Passed phone over and in moments her face fell and she started crying uncontrollably. Through the sobs she said 'when did you find him?'. I naturally thought she was talking about her grandfather. I was very concerned and offered her team and sympathy as one quite rightly would.
She finished the call and I said gently - 'was it your grandfather?'

'No', she sobbed. 'It's Elvis.'

'Elvis?? what, like in Graceland? And this has just reached you?'

'He's My Nan's budgie.'

'He's called Elvis??'

'Yes', she sobbed - 'I tamed him.'

'You tamed him? Was he Wild?' (he was probably livid - hat tip to Rowan Atkinson's Gerald the Gorilla for that gag)

'No, from when he was 7 days old. They are very timid when they are chicks and I taught him to like people. He's like a doggie to them. .

'What, they take him for walks?'

'No but they let him fly around the house.'

'On a lead?'

'You don't understand what it is to love animals like we do in my family - look at my sister's
love for her rabbit.' (Sister's rabbit has had a hysterectomy - how they worked out it was menopausal is beyond me - let alone the outpourings of grief attendant with the procedure)

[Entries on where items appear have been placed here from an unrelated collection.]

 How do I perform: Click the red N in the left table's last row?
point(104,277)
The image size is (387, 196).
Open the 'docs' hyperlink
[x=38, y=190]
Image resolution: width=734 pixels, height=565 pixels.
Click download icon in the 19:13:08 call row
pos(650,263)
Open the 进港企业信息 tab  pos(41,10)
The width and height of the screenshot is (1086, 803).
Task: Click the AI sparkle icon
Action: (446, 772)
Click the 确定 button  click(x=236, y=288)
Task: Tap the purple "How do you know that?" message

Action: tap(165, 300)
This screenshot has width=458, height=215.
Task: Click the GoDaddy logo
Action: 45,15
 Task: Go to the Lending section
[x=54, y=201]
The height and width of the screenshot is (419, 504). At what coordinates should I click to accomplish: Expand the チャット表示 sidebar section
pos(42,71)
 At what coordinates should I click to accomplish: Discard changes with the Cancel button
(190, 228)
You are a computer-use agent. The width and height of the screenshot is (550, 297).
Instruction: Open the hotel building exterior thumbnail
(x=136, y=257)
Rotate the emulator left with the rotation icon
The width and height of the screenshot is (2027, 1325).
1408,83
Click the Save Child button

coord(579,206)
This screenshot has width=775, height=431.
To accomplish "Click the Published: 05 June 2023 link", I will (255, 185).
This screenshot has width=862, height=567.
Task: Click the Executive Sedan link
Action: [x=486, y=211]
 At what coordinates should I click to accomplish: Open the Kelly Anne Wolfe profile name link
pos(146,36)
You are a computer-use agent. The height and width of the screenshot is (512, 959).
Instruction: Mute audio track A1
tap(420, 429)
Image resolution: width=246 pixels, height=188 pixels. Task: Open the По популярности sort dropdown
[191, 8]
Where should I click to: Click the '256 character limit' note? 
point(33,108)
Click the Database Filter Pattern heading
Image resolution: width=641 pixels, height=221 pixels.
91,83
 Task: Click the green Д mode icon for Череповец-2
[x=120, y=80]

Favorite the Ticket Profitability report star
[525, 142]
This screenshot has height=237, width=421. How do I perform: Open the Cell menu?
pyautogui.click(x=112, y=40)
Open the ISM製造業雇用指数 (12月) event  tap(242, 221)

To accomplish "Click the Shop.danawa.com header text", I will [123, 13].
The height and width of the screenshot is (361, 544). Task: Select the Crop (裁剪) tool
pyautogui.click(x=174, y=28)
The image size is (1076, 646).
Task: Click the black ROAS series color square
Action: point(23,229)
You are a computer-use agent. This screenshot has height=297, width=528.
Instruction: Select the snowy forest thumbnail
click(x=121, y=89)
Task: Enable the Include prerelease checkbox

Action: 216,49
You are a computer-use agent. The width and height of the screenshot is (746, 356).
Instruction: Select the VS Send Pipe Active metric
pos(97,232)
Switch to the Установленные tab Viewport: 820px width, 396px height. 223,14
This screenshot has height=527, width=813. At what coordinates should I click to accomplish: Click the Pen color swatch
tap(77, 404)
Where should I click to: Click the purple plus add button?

The conversation tailed off at this point…as the futility of reasoning and rationality became obvious - as her love for the quadrapedical slobber machine that is her dog is evident so much that she feels the need to keep him cooped up all day, doesn't change his water, wash his dinner bowl between feeds and needs nagging to walk him daily.

A reprise to the conversation came this morning when she asked me what had happened to the butterfly which had taken up residence in the light fitting in the bathroom.

'Donna, I put him out of his misery'
Her face clouded, tears begin to well.

'Look, I picked him up, he had two legs left and a broken proboscis. Attempted to feed it with some glucose solution and it couldn't feed. It was only right that he was dispatched.'

'You weren't cruel where you?' (Ye gods is there no end to this?)

'I buried him at sea', I said eyeing the Loo.

All this apparently makes me cruel and obviously I know nothing of animal husbandry. Anyway. Not enough meat on a budgie for my liking.